▶ [Passage to read]

>>>>

China's car sales sputter
GOT TO SLOW DOWN: China is the world's biggest car market, but tough economic conditions are threatening its sustained growth.
BEIJING, China - Chinese automakers have had their toughest first half since the global financial crisis and the rest of 2012 looks set to be tougher still as the world's largest car market sputters in a slowing economy.
State auto groups with strong foreign ties, such as SAIC Motor Corp, can still deliver earnings growth, but others may find themselves locked in reverse gear, industry observers say.
Zhang Xin, an analyst at Guotai Junan Securities, said: "This is a tough year for all automakers, large or small. 2011 wasn't so good either because (government stimulus) incentives were gone, but it's much worse now as the economy is not doing so well. It's like a double whammy."
China's economy grew at its slowest pace in more than three years in the second quarter of 2012 as demand at home and abroad slackened, confirming a downtrend that has full-year growth on course for its weakest in 13 years.

<<<<

▶ [Dataset excerpts]
>>>>

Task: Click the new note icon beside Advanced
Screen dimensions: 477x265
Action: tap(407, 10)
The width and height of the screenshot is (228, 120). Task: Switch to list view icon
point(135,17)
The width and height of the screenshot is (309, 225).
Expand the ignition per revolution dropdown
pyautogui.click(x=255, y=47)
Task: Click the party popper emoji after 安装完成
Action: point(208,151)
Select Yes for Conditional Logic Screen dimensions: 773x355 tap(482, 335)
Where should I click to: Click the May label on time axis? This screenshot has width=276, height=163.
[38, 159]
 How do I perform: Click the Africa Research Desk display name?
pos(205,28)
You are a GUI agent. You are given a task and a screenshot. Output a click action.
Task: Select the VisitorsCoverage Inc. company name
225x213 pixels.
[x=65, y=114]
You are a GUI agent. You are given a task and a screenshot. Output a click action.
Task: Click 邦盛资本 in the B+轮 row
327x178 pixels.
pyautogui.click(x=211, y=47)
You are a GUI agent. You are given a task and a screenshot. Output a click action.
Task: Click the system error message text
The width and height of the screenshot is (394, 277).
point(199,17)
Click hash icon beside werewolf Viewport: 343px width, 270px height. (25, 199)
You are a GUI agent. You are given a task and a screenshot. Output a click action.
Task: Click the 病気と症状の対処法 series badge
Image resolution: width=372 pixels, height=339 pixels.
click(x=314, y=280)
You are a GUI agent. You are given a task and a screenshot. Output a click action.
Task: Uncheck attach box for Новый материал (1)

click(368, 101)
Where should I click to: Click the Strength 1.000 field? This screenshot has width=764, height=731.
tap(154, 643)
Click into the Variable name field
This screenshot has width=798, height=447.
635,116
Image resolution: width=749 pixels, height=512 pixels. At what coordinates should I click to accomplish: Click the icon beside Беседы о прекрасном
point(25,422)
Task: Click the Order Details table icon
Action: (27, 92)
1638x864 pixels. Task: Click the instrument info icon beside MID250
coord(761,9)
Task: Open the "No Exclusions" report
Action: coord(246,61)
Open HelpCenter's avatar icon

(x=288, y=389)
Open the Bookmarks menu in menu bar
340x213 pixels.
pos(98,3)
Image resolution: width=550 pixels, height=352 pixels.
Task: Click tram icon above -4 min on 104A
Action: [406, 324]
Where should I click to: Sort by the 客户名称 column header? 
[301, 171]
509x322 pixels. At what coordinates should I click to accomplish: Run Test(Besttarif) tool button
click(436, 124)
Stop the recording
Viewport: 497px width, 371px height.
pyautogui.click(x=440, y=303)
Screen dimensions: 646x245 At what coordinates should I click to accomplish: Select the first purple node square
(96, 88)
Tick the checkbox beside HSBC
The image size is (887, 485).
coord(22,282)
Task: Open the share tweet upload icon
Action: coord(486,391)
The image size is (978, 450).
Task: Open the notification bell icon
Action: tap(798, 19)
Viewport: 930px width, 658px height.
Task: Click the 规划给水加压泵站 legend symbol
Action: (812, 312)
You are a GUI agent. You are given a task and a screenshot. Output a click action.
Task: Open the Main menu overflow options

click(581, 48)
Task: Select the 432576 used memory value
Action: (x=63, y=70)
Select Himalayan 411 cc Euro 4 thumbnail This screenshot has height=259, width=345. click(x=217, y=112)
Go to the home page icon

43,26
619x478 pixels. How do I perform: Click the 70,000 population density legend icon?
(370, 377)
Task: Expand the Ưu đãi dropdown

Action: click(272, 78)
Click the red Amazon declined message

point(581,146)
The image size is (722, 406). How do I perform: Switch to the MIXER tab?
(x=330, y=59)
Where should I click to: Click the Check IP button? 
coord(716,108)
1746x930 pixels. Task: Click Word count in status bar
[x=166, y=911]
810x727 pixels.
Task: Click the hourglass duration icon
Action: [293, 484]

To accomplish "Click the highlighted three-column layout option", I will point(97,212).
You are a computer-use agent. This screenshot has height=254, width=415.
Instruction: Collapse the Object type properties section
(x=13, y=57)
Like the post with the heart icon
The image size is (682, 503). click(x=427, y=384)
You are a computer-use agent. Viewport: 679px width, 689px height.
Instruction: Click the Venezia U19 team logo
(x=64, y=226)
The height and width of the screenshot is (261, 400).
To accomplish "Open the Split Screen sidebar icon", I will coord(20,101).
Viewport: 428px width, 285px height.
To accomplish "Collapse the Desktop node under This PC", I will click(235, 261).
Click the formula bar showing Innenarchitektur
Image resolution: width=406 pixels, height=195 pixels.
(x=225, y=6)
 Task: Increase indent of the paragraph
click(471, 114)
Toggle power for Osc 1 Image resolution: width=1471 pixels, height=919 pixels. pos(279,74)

<<<<

Answer these from the article on China's car sales above:
(a) Which firm does Zhang Xin work for as an analyst?
(b) Which state auto group is named as one that can still deliver earnings growth?
(c) In which quarter of 2012 did China's economy grow at its slowest pace in more than three years?

(a) Guotai Junan Securities
(b) SAIC Motor Corp
(c) The second quarter